The warning is that those people who show no mercy shall find none at God’s judgment. They have not acted in the spirit of the law of love, but in opposition to it, thus they themselves will reap no benefit from it when they stand before God. Where God finds repentance and faith, He is able to show mercy. Where He finds rebellion and unbelief He must administer justice. By failing to show compassion to those in need we prove ourselves destitute of basic Christian character with no vital connection to God.
In the Parable of the UNMERCIFUL SERVANT (Mt. 18:23-35) Jesus taught the necessity of forgiving others.

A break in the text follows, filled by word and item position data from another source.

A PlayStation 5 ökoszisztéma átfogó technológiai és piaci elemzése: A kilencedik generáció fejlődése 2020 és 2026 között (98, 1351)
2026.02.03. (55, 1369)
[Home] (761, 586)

A king demanded of one of his servants the immediate repayment of an enormous debt. Facing the prospect of debtor’s prison for himself and his family, he begged the king for mercy, promising repayment if given more time. The king was moved to compassion by the pleas and did more than grant the requested extension of time. He forgave the debt completely. Mercy triumphed over judgment.
This same servant went out and found a fellow servant who owed him a relatively small sum. Seizing him by the throat, he demanded immediate repayment. When his debtor pled for more time to repay the loan, he refused to grant his request. Instead he had him cast into prison until he could pay.

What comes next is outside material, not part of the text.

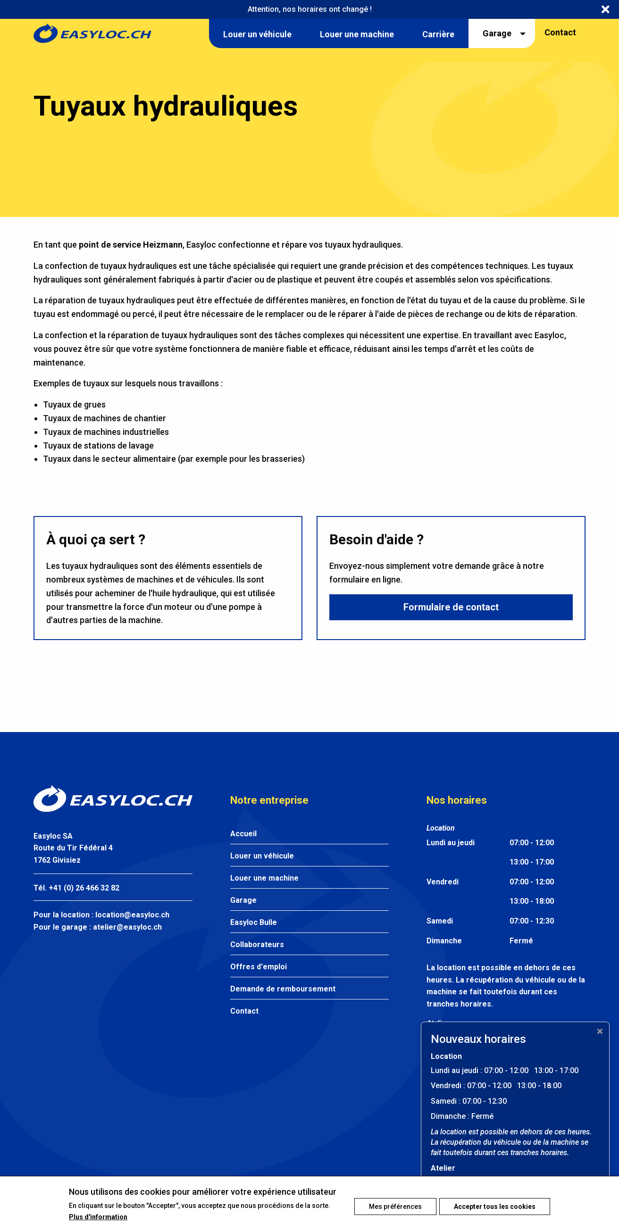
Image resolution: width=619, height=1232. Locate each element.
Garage (243, 900)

Informed by grieving servants about what had happened, the king summoned the man whom he had forgiven so much. He chided him for receiving mercy but not extending it to his fellow servant. Thus he handed him over to the torturers. Judgment was without mercy to him who showed no mercy.
If a person stands on their rights to do with others as they please, God will stand on His right to judge us as we deserve.
Let us be aware not only of our personal favoritism but of the church’s partiality also. The trend of the church today is to identify increasingly with the privileged rather than the underprivileged, the rich rather than the poor. We would do well to remember that Jesus grew up in a carpenter’s home and the majority of His apostles were men who dirtied their hands to earn their living.
But our text does not end on the note of judgment but mercy for mercy triumphs over judgment. When we stand before the law of God we all are condemned as guilty. But the wonderful thing about God’s courtroom is that when we admit our guilt, we are offered mercy. Instead of the sentence of eternal death those who turn from their sin find forgiveness through the shed blood of Jesus and eternal life through His resurrection into new life in His Spirit, having died by the power of His cross to dead works. God’s justice condemns us but God’s mercy and grace forgives and redeems us. That’s God’s system for all who seek His mercy. (Prov. 21:13; Mt. 5:7, 6:14f, 18:21-35).
CONCLUSION
Christian people have too frequently reflected the culture of their day and have shown little concern for the plight of the poor and the oppressed. We have closed our eyes to prejudice, exploitation and injustice. Instead of championing the cause of the weak and oppressed we often cast our lot with the powerful and privileged.
We must let our beliefs control our behavior and not our behavior control our beliefs. We must let our convictions control our conduct and not our conduct control our creed. A test to see if we are loving our neighbor as the Good Samaritan did is seen in how we treat the deprived and dispossessed that come into our fellowship seeking the mercy and forgiveness that we have found.